We must have structural reform before we have policy reform, whether foreign or domestic policy. Demanding change anywhere is futile without the mechanisms to implement the change.
Let's get real, cassandra. The 1% are not going to give us serious electoral reform. Following your logic it seems we should throw in the towel, vote Democratic and live unhappily ever after. Just what the 1% would like us to do.
But perhaps you have a suggestion that is better than undertaking the difficult task of building a viable progressive third party.
If so, don't be shy - tell us about it.
"We must have structural reform before we have policy reform."
It cannot be stated any more clearly than that.
"Building a viable progressive third party" is little more than a cliche. A progressive third party may happen, as an effect, not as a cause of political change. It is not something you can, or should "build." That is exactly how the system absorbs, co-opts, and neutralizes all resistance. Calls for placing our efforts into the very weak and narrow agenda of creating a third party are in essence calls for the co-opting and neutralizing of the movement.
If you start with the premise that things are not going to change, it then makes no sense to make recommendations about how to change things. If "building a viable progressive third party" were possible, and if electing different people were the way to change things - swapping out the old overseers for new overseers on the slave plantation - then there would be no need for an Occupy movement and we would not be having these conversations.
"Work within the system" means protect and defined the system, and it means oppose resistance to the system. You cannot have it both ways. If you see and oppose, the system, then you cannot logically tell us to work within that system.
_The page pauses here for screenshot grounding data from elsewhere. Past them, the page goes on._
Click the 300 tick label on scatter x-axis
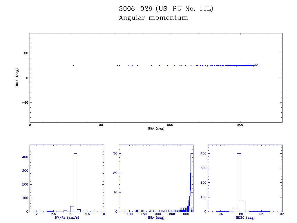Viewport: 297px width, 223px height. point(240,125)
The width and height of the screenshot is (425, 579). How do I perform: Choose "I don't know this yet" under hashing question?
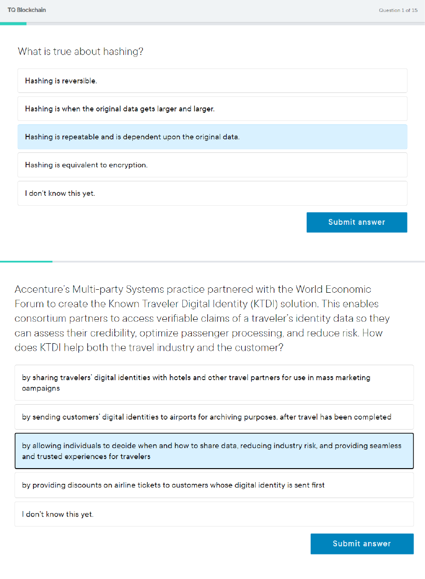212,193
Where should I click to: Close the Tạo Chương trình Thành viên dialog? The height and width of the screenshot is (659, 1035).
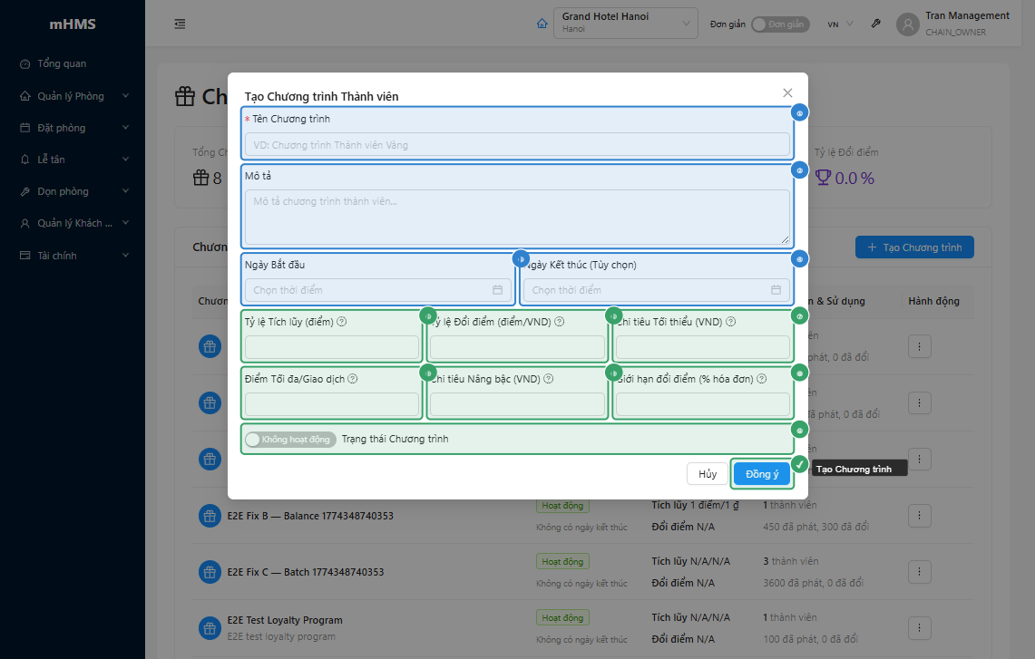pos(787,92)
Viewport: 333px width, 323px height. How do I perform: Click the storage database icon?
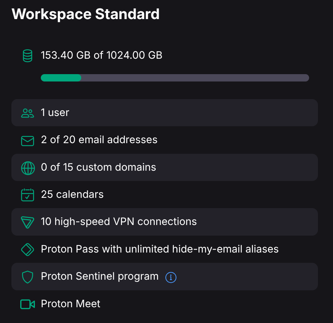coord(28,56)
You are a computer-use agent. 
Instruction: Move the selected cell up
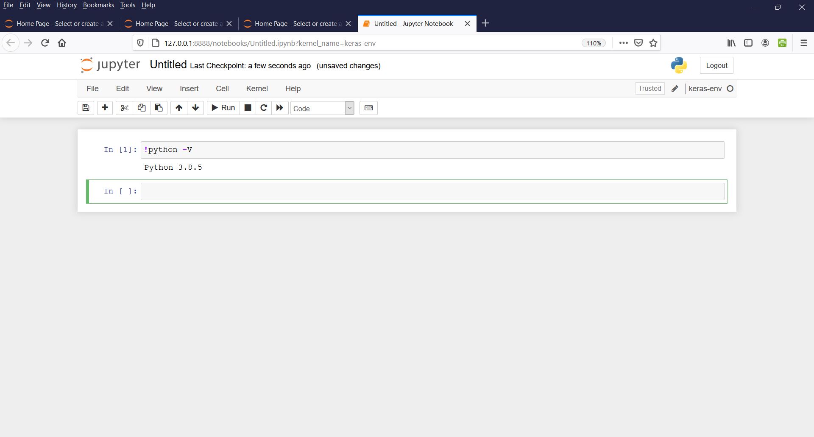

You are either in favor of restoring and reforming the system, or you are not. You either see the system as the problem or you don't. You cannot simultaneous be for and against the system.
Two Americas wrote:
"You cannot simultaneous be for and against the system."
Correct.
"Work within the system" means protect and defined the system, and it means oppose resistance to the system."
Wrong on both counts.
"Work within the system" does not mean protect and defined the system, nor does it mean oppose resistance to the system.
You can work within a corrupt system, oppose it (not protect it), and change it. You have ignored examples I have given you elsewhere where this has been done.
Consider this, please:
a) some people can work outside the system (OWS).
b) some people can work within the system (those building a third party).
a and b working together have a better chance to change the system than a or b working alone.
c) some people can (and do) work within a and b simultaneously and effectively, without ill effects (if they don't get bopped by a cop).
If you are talking about sabotaging the system from within, then I agree with you. If you are talking about playing by the rules and hoping to change the game by playing the game, I disagree.
Once upon a time, there was The Lord God Jehovah-- generally regarded as the Creator and Supreme Micro-Manager of the Universe, and the source and purveyor of divine right and authority upon the ruling 1% of manunkind, i.e. emperors, kings, and their aristocratic cohort.
The Western Enlightenment indeed sought to remove or at least decouple Jehovah from His (emphatically "His") place at the top of the pyramid.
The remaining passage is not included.